The 4th grade test results put Scotia-Glenville Schools in 10th place in the Capital District, with a mean score about 10 points away from the 670 minimum score of the top 10% schools.

The New York Teacher (June 2, 1999), reports that test scores are linked to district resources. The poorer districts score lower than the richer districts.

Indeed, a linear regression model of the 42 Capital District schools shows that 73% of the difference in scores between districts can be accounted for by the state’s wealth ratio and the percentage of students eligible for free or reduced-price lunches. Figure 1, comparing the 4th grade English mean scores to the predicted scores of the regression model, accommodates a straight and moderately tight imaginary line from point 39 to point 14, as you would expect from a good linear relationship.

So teachers must be right when they, like New York State United Teachers first vice president Antonia Cortese, say, "The results prove once again that resources matter, especially for children most in need. To help all our students reach the standards, NYSUT [must] renew our call for smaller class sizes, classroom resources, professional development tied to the higher standards, and more time and help for children who need it." Right solution?

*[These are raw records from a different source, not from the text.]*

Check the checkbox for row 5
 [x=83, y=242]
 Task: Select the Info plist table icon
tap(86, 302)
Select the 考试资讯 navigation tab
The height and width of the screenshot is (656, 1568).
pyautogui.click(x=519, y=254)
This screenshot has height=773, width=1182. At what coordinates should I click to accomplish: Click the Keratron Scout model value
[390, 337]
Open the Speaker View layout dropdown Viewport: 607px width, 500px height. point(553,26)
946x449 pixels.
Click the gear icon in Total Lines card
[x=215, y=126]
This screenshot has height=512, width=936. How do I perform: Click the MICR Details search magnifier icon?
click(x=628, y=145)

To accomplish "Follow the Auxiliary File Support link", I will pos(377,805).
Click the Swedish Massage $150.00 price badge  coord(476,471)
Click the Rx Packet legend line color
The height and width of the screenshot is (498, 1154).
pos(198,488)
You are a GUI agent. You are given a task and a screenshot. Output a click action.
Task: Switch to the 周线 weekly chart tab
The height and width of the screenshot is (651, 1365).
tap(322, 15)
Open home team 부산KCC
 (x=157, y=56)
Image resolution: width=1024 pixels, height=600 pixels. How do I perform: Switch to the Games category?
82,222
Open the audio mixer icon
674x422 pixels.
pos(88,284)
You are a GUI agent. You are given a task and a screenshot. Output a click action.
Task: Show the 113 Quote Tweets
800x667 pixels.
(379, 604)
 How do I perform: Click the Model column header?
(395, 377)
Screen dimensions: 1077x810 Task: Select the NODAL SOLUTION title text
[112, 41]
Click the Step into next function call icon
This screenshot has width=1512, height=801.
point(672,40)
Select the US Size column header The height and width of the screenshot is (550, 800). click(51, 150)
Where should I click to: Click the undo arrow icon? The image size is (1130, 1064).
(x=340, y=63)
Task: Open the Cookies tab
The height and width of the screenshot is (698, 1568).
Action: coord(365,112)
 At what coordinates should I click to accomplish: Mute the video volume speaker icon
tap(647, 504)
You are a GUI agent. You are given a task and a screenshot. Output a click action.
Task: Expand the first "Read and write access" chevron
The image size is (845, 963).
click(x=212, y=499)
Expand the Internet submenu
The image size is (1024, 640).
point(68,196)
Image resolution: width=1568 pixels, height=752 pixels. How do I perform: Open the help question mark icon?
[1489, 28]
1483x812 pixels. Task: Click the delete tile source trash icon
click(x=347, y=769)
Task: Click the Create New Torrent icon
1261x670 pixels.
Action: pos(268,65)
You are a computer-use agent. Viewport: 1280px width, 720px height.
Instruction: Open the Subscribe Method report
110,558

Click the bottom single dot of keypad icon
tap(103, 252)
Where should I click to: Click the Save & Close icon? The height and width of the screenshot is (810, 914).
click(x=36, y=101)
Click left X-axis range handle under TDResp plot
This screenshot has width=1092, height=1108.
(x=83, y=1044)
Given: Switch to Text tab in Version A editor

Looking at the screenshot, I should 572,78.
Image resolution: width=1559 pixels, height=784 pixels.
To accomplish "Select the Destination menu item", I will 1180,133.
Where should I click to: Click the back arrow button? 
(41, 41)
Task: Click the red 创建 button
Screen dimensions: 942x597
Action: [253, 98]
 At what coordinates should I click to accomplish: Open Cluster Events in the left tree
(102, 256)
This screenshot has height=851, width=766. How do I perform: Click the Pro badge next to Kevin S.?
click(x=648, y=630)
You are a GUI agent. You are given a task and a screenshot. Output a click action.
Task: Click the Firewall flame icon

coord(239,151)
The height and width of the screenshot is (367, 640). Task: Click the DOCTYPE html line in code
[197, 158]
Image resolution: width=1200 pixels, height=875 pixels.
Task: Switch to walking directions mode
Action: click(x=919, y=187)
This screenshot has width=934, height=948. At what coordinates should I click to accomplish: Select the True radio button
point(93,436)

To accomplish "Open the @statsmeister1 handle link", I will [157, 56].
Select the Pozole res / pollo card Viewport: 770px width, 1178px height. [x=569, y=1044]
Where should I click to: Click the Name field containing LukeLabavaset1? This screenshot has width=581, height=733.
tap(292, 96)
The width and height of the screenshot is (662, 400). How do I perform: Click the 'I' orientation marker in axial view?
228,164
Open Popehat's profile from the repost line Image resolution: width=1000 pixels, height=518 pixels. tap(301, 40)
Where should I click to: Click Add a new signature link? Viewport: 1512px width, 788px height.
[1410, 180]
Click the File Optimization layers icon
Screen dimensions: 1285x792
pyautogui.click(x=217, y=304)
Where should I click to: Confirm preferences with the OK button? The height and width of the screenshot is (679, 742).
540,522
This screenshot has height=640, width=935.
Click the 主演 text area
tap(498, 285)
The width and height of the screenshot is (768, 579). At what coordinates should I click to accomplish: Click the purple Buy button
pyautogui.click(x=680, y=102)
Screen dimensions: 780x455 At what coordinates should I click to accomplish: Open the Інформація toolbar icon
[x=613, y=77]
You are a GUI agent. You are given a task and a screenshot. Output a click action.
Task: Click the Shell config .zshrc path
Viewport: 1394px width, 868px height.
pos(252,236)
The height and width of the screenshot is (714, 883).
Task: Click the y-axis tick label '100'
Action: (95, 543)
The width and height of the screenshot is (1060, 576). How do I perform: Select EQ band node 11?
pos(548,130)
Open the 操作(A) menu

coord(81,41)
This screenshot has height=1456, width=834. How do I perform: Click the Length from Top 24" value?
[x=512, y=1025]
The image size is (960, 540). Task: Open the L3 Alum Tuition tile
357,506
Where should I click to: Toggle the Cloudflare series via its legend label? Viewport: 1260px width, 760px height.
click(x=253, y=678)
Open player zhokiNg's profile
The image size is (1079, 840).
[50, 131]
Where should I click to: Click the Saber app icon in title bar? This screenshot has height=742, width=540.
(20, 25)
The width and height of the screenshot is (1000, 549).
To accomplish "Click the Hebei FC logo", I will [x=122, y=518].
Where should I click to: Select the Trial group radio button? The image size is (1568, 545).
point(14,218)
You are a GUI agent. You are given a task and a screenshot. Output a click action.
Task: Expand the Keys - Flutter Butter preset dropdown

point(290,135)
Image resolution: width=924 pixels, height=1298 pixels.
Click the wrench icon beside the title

Wrong. In a linear regression of the 42 school districts comparing mean English scores to the independent variables of (1) median years teaching experience, (2) teacher median salary, (3) spending per pupil, and (4) the student-teacher ratio, absolutely none of the difference in English scores between districts can be explained. As Figure 2 shows, no single, best-fit, straight line can be drawn through any of the points. This is exactly what you would expect to see when there is no linear relationship between the dependent and independent variables.

How well school districts scored on the reading test has nothing to do with student-teacher ratios, teacher experience, teacher salary, or district spending per pupil (within the limits of sample variability). So how can teachers be right about low wealth resulting in lower scores and wrong about the solution?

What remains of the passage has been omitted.